The cost of UK government borrowing has surged to its highest level since 1998, raising the pressure on Chancellor Rachel Reeves as she prepares for the autumn budget. The yield on 30-year government bonds, or gilts, has risen to 5.68%, reflecting mounting investor anxiety about the nation’s public finances. This increase means the government must offer a higher interest rate to attract buyers for its debt, making it more expensive to service the public debt and creating a larger fiscal black hole to fill.
The rise in borrowing costs comes after a challenging summer for the Labour government. Concerns over fiscal sustainability, coupled with persistent inflation, have spooked financial markets. Analysts point to a wider global sell-off in government bonds, but say the UK is facing specific domestic challenges. The pound also tumbled following the news, falling 1% against the US dollar.
The situation has been exacerbated by the sheer volume of debt the government needs to sell. The Debt Management Office (DMO) is expected to sell an estimated £297 billion of notes over the 2024-25 fiscal year, the second-highest on record. This high supply of bonds, combined with a decline in investor confidence, has driven prices down and yields up.

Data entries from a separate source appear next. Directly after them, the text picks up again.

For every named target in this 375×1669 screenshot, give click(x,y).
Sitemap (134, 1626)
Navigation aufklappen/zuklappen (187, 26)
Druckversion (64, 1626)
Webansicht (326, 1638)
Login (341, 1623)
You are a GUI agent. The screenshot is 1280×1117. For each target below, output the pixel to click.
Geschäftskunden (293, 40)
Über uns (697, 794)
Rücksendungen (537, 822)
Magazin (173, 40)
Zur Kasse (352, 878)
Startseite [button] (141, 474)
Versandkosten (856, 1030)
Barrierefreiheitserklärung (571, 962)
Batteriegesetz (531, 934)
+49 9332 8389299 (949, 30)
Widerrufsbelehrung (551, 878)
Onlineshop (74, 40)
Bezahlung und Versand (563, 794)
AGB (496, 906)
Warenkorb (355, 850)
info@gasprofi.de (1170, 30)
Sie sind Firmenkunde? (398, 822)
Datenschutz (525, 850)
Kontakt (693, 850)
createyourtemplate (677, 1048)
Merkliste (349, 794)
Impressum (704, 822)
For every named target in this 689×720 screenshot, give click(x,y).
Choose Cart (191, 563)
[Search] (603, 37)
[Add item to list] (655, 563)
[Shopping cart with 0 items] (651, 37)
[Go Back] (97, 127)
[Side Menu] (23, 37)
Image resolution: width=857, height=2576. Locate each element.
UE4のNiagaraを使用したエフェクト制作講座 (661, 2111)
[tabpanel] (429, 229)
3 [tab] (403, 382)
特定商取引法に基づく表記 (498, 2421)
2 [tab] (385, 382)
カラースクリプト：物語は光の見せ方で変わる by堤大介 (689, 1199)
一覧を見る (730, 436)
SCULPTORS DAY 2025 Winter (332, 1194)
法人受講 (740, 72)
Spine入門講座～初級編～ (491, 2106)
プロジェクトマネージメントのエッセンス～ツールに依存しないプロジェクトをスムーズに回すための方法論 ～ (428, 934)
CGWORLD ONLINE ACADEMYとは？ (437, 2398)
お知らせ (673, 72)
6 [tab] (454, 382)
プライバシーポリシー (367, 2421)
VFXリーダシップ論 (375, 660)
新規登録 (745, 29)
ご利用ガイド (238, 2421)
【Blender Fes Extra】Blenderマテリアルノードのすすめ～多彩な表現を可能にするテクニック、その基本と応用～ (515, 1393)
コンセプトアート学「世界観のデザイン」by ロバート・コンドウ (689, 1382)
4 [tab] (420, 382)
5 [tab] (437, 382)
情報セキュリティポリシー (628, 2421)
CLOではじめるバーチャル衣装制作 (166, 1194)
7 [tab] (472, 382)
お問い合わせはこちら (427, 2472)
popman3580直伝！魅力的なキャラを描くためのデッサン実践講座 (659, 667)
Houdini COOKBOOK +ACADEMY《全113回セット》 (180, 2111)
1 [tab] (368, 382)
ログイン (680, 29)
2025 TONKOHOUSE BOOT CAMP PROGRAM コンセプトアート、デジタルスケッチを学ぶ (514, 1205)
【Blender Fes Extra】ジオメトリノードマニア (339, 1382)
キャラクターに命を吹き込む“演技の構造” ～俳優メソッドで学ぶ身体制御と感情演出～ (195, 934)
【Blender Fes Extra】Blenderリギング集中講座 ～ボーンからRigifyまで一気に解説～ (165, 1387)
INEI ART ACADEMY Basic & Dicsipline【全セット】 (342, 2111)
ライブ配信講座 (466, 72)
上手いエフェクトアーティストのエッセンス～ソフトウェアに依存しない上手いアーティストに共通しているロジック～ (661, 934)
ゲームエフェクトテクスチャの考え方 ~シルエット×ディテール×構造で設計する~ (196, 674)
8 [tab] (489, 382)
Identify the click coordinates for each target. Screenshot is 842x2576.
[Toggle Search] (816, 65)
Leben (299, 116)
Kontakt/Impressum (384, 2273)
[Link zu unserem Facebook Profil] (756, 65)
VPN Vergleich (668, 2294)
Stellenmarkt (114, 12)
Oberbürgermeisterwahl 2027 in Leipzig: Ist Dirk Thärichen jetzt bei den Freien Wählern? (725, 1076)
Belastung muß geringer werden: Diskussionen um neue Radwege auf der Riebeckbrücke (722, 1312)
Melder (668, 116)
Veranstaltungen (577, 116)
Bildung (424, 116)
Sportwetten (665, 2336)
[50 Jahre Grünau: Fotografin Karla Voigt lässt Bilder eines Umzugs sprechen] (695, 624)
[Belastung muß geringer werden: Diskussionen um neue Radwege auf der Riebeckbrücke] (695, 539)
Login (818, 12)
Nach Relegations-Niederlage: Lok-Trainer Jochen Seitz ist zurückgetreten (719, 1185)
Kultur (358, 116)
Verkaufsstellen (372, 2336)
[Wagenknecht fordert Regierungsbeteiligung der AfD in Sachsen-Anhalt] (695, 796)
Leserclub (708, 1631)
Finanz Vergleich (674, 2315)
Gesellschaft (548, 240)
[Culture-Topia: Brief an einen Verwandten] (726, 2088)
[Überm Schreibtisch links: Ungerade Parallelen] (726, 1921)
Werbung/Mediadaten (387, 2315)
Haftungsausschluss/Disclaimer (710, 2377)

The rising costs will directly impact the Chancellor’s plans for the autumn budget. The government faces an estimated £51 billion black hole that needs to be filled. Higher borrowing costs will eat into the Treasury’s fiscal headroom, potentially forcing Reeves to consider unpopular measures to balance the books. This could include tax rises or spending cuts, both of which could prove difficult for a government facing a tight political landscape.
In a move seen by some as a pre-budget reshuffle, Prime Minister Keir Starmer has announced a major shake-up of his Downing Street team. Darren Jones, previously Reeves’ number two at the Treasury, has been moved to a new role as the Prime Minister’s chief secretary, with James Murray taking his place. The timing of the reshuffle, just before a critical budget, has led to speculation about the government’s economic strategy and its commitment to fiscal discipline.
Economists are warning that the autumn budget will be a “defining moment” for the UK. The government is caught between voters who do not want tax rises and its own backbenchers who are against spending cuts. Deutsche Bank’s chief UK economist, Sanjay Raja, estimates that a fiscal hole of £20-25 billion will need to be filled, and warns that any “misstep” in handling the fiscal rules could be severely punished by markets. The pressure is on for the Chancellor to deliver a budget that reassures investors while also delivering on the government’s domestic policy promises.